Of course, there are positive contributions that sex education has made to Uganda's teens but the policymakers are adamant about them. All that is cited are these bad stats.

Latest stats from United Nations Population Fund (UNFPA) say 140 per 1,000 teenage girls get pregnant annually in Uganda compared to 41, 101 and 128 in Rwanda, Kenya, and Tanzania respectively.

The Ministry of Health reports that 25 percent of Uganda teenagers become pregnant by 19 years and face four times the risk of maternal death compared to women older than 20 years plus their rates of neonatal death are about 50% higher.

According to the 2011 Uganda Demographic Health Survey (UDHS), many of the pregnancies in female adolescents aged 15-19 years are neither desired nor planned and those who had a child five years prior to the survey did not want to have it at that time.

Abortion is illegal in Uganda except under exceptional circumstances that include saving the life of the woman or preserving her physical and mental health. Studies show unplanned pregnancies in adolescents coupled with high teen pregnancy rates contribute to the high incidence of abortion and its related deaths.

A study done at the national referral hospital, Mulago, showed that almost 50% of the women who died from abortion complications were adolescents. But these also tend to seek an abortion later than others and are more likely to use unskilled providers.

In mid-August, a month after President Museveni who signed onto this program complained, the Uganda parliament debated the motion to withdraw sex education in schools.

Lucy Akello, a Member of Parliament, Amuru district moved a motion, which appreciated that ‘comprehensive sexuality education lacks defined approaches to guide children at their tender age and to uphold Uganda with its morals, virtues of an Africa setting and a God fearing Nation.

It was agreed that the ministry of education halts dissemination of comprehensive sexuality education training materials and conduct of such programs in any schools in Uganda until a policy has been laid out in Parliament. 

Also, the National Curriculum Development Center in conjunction with relevant stakeholders would develop a comprehensive sexuality education curriculum in line with Uganda’s cultural values and practices.

During the debate, every member who spoke supported the motion. They blamed sex education in schools for the widespread 'immorality' inclusive but not limited to early sex, abortions, homosexuality and teen disobedience.

Of course, there should be other things to blame like the increasing exposure to porn and ‘raw and uncensored material’ on the Internet but in the meantime according to our legislators adopting this motion will fix everything.

Here is another scenario from a highly educated Ugandan.

So last year, I was attending the Makerere University Walter Reed Project (MUWRP) stakeholders meeting in Kampala thematized ‘Mitigating disease threats of Public Health Importance: 13 years of MUWRP in Uganda’.

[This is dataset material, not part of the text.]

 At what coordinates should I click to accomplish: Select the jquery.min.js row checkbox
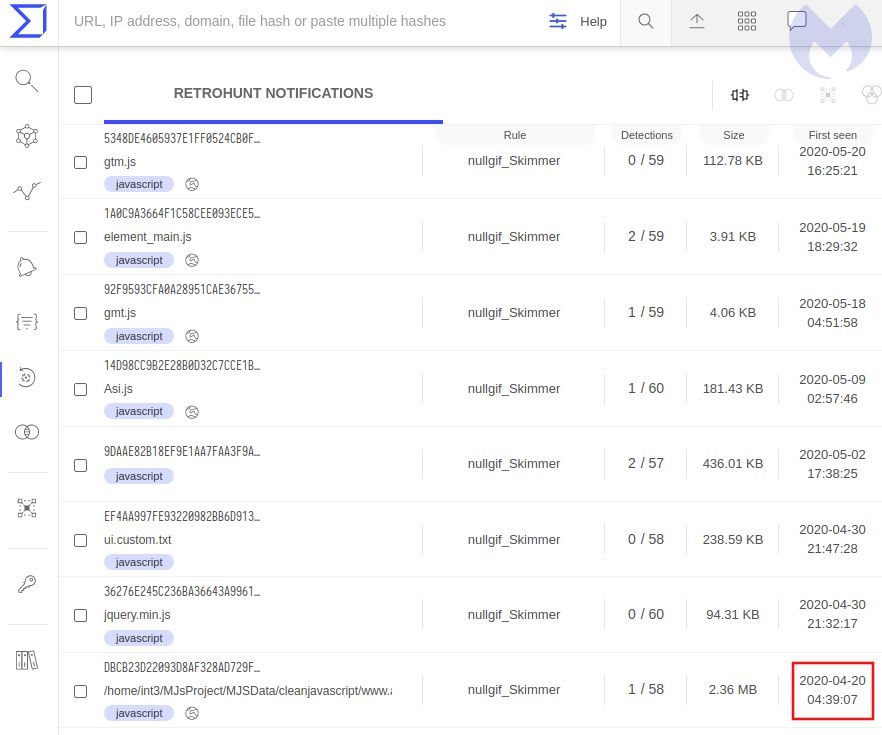click(81, 616)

Prof Vinand Nantulya, the Chairman of the Uganda Aids Commission (UAC) was the key speaker. He juxtaposed Uganda’s HIV new infections increase to the vulnerability of young women who are increasingly getting lured into sexual activities. He said it is worse.

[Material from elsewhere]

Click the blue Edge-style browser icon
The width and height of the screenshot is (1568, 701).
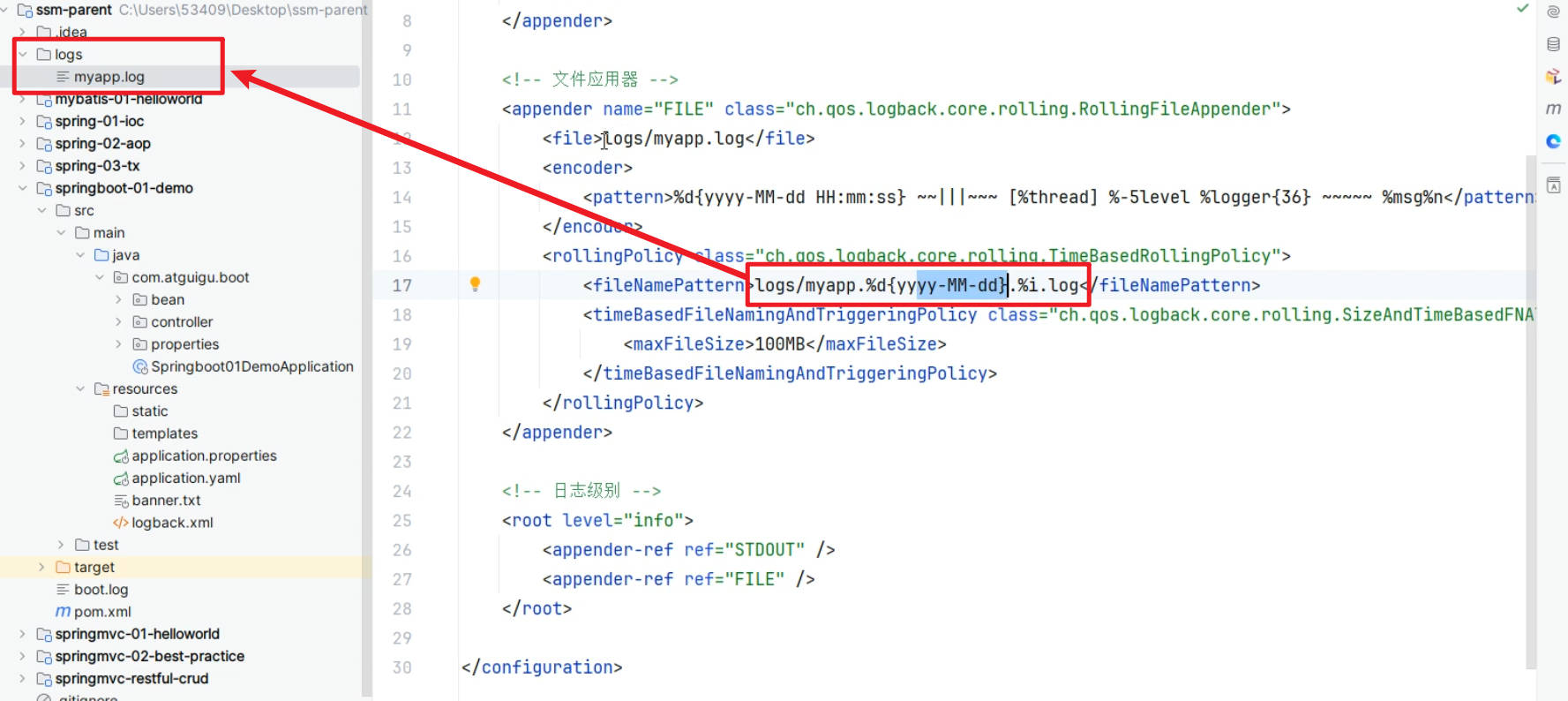tap(1553, 141)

UNAIDS estimates that 380 new HIV infections occur in Uganda making it the third leading contributor to new HIV infections in Africa after Nigeria and South Africa.

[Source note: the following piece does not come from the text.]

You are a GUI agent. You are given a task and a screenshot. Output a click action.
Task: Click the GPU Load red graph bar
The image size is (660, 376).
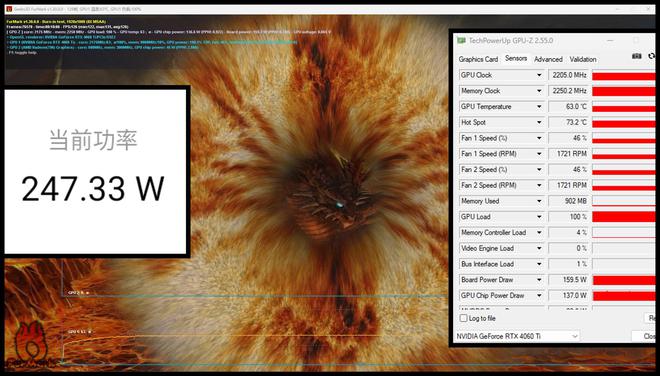pos(624,217)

Prof Nantulya said one of the ways this would be fixed was to have more education about HIV in schools, which is also part of the comprehensive sexuality education package. He said more funds needed to be provided for PIASCY.

“PIASCY, which was good and helpful to educate the youth is not as good as it used to be. I want PIASCY back,” he said.

So its either that Uganda children and adolescents do not need sex education at all or that the PIASCY project got it wrong. Whatever it is we are not going back to the era when Uganda’s children got sex education from their grandparents, parents or relatives as Museveni suggested. No one has that time anymore. It is easier done in schools with the right messages and at an appropriate age. So since it cannot just be blown away, fix it.